LAHORE, Oct 17: The Human Rights Commission of Pakistan has expressed grave concern at the situation in Afghanistan and its fallout in Pakistan.
In a statement issued here on Wednesday, it stated: “While the logic underlying the US action against those it believes to be responsible for the terrorist attacks of Sept 11 and against the regime that defies the UN can be recognized, the conduct of this operation and its consequences raise issues of moral propriety and humanitarian concerns that cannot be ignored.”
It said HRCP “joins the human rights organizations, both national and international, that have pleaded for sparing the lives of civilians, and calls for resisting attempts to extend the scope of collateral damage to include extinction of innocent life”.
“In any case the use of warheads and explosive devices that destroy or harm innocent populations around military targets must be avoided. The utmost care needs to be taken to abstain from what is unacceptable from humanitarian point of view. HRCP also adds its voice to the call of the UN High Commissioner for Human Rights to facilitate supply of relief goods to the Afghan people and ensure their access to them without fear of getting killed. The whole world has a duty to protect the 100,000 or so Afghan children who face a cruel death by starvation and disease.”
The HRCP statement noted with dismay that in the rhetoric about the post-war Afghanistan due attention was not being paid to its women’s right to be protected against the outrages that they had to suffer over many years under successive waves of Kabul’s conquerors. “The objective of allowing the Afghan people to reconstruct their state and society must include, in the wider context of a rule based on respect for human rights, the ideal of establishing the rights of the Afghan woman and the dignity of her person.”
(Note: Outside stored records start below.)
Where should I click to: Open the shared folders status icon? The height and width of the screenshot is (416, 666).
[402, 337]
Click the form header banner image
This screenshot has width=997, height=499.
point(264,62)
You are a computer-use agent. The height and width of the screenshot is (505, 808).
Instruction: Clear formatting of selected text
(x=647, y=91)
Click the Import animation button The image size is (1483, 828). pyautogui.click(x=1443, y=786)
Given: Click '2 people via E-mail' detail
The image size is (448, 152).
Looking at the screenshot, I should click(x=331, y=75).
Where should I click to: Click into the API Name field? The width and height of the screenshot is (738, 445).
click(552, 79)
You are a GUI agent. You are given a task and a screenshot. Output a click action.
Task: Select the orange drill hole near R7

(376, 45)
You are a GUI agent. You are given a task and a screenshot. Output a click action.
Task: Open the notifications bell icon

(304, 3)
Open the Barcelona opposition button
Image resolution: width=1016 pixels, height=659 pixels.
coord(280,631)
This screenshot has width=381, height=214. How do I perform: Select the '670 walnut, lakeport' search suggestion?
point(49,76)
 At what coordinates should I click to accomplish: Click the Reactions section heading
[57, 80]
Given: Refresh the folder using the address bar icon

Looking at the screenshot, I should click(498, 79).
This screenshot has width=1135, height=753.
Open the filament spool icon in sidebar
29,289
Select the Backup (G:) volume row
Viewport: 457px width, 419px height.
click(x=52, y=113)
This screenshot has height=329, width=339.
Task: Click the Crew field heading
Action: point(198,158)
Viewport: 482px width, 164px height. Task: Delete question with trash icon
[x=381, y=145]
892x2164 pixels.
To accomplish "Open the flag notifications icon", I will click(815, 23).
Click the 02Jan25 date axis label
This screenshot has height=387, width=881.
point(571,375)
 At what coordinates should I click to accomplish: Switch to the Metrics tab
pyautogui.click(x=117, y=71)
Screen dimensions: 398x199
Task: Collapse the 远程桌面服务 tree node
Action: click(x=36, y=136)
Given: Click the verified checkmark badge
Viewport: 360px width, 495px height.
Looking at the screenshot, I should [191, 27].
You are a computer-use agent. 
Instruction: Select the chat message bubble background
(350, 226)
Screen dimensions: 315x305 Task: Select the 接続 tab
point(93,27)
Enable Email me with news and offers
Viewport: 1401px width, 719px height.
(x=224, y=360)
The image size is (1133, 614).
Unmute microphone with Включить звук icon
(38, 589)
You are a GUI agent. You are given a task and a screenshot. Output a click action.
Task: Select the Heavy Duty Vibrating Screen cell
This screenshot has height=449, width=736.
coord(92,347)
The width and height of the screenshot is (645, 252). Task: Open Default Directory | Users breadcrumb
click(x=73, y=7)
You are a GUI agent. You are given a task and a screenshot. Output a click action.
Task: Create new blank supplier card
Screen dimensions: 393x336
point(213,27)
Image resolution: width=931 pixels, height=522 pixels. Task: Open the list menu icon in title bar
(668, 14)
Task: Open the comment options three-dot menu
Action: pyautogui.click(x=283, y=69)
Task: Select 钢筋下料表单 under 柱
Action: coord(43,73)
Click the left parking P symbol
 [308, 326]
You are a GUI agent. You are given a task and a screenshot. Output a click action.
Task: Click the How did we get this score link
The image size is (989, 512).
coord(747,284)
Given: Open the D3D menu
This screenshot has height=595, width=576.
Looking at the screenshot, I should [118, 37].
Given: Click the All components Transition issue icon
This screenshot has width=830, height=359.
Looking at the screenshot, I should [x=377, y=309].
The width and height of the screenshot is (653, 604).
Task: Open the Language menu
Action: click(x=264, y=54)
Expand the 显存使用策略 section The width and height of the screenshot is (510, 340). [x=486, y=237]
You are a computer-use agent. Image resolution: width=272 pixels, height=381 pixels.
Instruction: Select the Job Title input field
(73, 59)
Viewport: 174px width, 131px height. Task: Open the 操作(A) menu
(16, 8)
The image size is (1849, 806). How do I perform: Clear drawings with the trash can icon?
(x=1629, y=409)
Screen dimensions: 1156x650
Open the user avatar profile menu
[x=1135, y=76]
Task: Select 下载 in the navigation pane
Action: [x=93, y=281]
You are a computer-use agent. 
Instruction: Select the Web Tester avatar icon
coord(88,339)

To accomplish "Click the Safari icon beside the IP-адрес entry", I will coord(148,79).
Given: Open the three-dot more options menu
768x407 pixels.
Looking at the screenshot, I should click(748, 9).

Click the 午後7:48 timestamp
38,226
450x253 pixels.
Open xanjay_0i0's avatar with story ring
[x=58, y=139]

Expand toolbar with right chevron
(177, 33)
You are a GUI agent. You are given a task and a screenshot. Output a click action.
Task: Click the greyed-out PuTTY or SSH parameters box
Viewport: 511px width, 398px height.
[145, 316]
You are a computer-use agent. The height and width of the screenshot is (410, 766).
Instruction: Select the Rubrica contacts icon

It went on to say: “HRCP is committed to peace but it must be a peace that does not legitimise a status quo based on denial of justice and the people’s democratic, civil, political, social and economic rights. There can be no peace without accommodating the interests of the federal units and various ethnic communities, nor if reason is devalued and abuse of religious sentiments allowed. The dangers in limiting one’s choice to the options being offered by the establishment and the violent conservatives can only be avoided by upholding the rights to democratic rule, justice, peace, and human rights as an indivisible set of interdependent values Pakistan cannot afford to deviate from. Certainly not at the present moment of reckoning when the truth has to be faced squarely, in its wholeness and in its entire majesty.”